Sono arrivate oggi, giovedì 28 settembre 2023, in merito alla strage del bus di Avellino alcune rilevanti condanne. A stabilirle sono stati i membri della Corte di Appello di Napoli (seconda sezione). La prima e più importante è quella a sei anni di reclusione per l’ex amministratore delegato di Aspi Giovanni Castellucci. Ricordiamo che egli, nel processo di primo grado, era stato assolto.
Strage bus Avellino, le condanne di oggi: quali sono
Per la strage del bus di Avellino, sono arrivate oggi altre condanne. Per Castellucci è stata stabilita una pena di 6 anni. Uguale pena è arrivata poi anche per il direttore generale dell’epoca Riccardo Mollo e per i dipendenti di Aspi Massimo Giulio Fornaci e Marco Perna.
Invece per il dirigente di Autostrade per l’Italia Nicola Spadavecchia e per il direttore di tronco di Aspi Paolo Berti, il giudice ha ridotto la pena a 5 anni di reclusione. Sono inoltre state rideterminate a tre anni le pene per Gianluca De Franceschi, dirigente di Aspi e per i due dipendenti Gianni Marrone e Bruno Gerardi.
Queste condanne arrivano in merito all’incidente avvenuto sulla A16 la sera del 28 luglio 2013, all’altezza di Monteforte Irpino, località in provincia di Avellino. Quel fatidico giorno è tristemente ricordato in Italia perché un autobus, anche a causa di un problema ai freni, precipitò nel viadotto Acqualonga. I morti furono quaranta.
Castellucci condannato: ecco perché
La Corte di Appello oggi ha ritenuto colpevole Giovanni Castellucci di omicidio colposo e di disastro colposo. All’uomo, nello specifico, viene contestata
la violazione delle norme che garantiscono la circolazione autostradale in condizioni di sicurezza, di avere omesso di provvedere alla riqualificazione dell’intero viadotto Acqualonga dell’A16 con la necessaria sostituzione delle barriere di sicurezza con quelle marcate CE, in ragione della intervenuta non conformità normativa di quelle esistenti al momento del sinistro non adeguate ad una infrastruttura autostradale.

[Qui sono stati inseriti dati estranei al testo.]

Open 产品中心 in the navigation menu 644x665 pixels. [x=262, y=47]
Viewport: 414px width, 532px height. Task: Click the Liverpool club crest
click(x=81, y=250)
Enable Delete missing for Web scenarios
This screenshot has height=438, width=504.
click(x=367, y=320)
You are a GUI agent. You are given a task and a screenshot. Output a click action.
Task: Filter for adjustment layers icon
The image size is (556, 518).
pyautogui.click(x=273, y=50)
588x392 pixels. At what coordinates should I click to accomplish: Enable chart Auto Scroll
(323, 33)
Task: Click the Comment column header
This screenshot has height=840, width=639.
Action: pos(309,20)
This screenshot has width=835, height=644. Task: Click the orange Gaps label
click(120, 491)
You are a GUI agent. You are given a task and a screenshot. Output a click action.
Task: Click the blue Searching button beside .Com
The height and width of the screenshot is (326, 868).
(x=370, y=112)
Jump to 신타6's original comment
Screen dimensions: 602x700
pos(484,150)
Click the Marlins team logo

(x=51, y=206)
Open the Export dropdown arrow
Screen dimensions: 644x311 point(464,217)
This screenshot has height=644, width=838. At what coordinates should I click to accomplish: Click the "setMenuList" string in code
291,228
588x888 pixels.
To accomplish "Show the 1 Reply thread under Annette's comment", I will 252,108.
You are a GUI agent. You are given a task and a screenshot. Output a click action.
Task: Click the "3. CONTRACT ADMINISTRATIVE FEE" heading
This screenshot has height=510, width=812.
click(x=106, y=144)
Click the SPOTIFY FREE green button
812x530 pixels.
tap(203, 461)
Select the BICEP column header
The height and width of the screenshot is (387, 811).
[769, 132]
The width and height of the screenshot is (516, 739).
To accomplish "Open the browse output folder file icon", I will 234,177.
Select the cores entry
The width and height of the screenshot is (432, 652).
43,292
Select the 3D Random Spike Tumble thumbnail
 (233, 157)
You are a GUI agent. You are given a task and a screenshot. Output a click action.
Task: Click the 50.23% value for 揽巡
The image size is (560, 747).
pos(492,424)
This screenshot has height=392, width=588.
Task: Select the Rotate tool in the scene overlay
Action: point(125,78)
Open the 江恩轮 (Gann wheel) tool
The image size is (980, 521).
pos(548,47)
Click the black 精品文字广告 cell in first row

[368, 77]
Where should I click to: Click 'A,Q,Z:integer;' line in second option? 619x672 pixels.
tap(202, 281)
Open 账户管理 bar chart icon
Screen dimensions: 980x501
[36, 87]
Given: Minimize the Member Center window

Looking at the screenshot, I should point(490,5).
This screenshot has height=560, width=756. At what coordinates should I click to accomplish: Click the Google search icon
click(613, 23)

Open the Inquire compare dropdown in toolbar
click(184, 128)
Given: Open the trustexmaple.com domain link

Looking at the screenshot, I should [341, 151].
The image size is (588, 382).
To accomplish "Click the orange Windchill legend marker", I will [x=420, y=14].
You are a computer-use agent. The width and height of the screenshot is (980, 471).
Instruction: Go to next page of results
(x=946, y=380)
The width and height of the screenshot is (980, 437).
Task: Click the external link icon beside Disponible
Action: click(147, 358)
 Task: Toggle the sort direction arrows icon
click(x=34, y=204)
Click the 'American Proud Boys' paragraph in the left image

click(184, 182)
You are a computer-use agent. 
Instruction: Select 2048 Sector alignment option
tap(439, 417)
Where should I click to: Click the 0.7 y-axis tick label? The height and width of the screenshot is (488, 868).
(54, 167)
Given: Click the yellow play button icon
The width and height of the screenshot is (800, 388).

Il processo di secondo grado si è concluso nella giornata di giovedì 28 settembre 2023. Aveva preso il via il 7 gennaio del 2021. Alla sentenza di oggi ha assistito anche una piccola rappresentanza dei parenti delle 40 vittime che su quell’autobus hanno perso la vita ormai più di 10 anni fa.
La vicenda giudiziaria
A gennaio 2019 il giudice del tribunale di Avellino aveva condannato il titolare della ditta di trasporti e proprietario del bus a 12 anni di reclusione, come richiesta della Procura. Egli era stato ritenuto responsabile delle condizioni in cui il mezzo viaggiava. Era immatricolato nel 1985, presentava circa 800mila km percorsi e non era stato sottoposto a revisione.
In quella occasione l’amministratore delegato di Autostrade per l’Italia Giovanni Castellucci era stato assolto, così come l’ex direttore generale e alcuni dirigenti. Per Castellucci la Procura inizialmente aveva chiesto 10 anni di reclusione.
Oggi però le sorti di questi uomini sono cambiate. Come abbiamo evidenziato prima, essi sono stati condannati in Corte d’Appello. L’accusa aveva sempre sostenuto che le barriere contro le quali il bus aveva impattato avrebbero potuto reggere il corpo se i perni non fossero stati corrosi.
La reazioni
I familiari delle 40 vittime morte il 28 luglio del 2013 dopo che il bus a bordo del quale viaggiavano precipitò in un viadotto ad Avellino non hanno mai smesso di chiedere giustizia. Oggi, alla notizia della condanna di questi uomini ritenuti responsabili a vario titolo per la strage, hanno tirato un – seppur piccolo – sospiro di sollievo.
Dall’altro lato invece i legali di Giovanni Castellucci, si sono detti increduli per quella che hanno definito una “sentenza incomprensibile”. L’avvocato difensore Alfonso Furgiuele ha detto:
In oltre 50 anni di esercizio della professione non ricordo che una sentenza di assoluzione, sorretta da una motivazione solida, approfondita e giuridicamente ineccepibile, sia stata ribaltata in appello nonostante gli argomenti in essa sostenuti fossero stati tutti confermati ed anzi rafforzati a seguito di una articolata e completa rinnovazione dell’istruzione dibattimentale; come invece è avvenuto in questo caso. Pertanto, non riesco proprio a immaginare come sarà possibile per la Corte di Appello di Napoli redigere a sostegno della condanna una motivazione ragionevole, tale da poter ‘reggere’ nel giudizio di cassazione che sarà celebrato a seguito del ricorso che proporremo.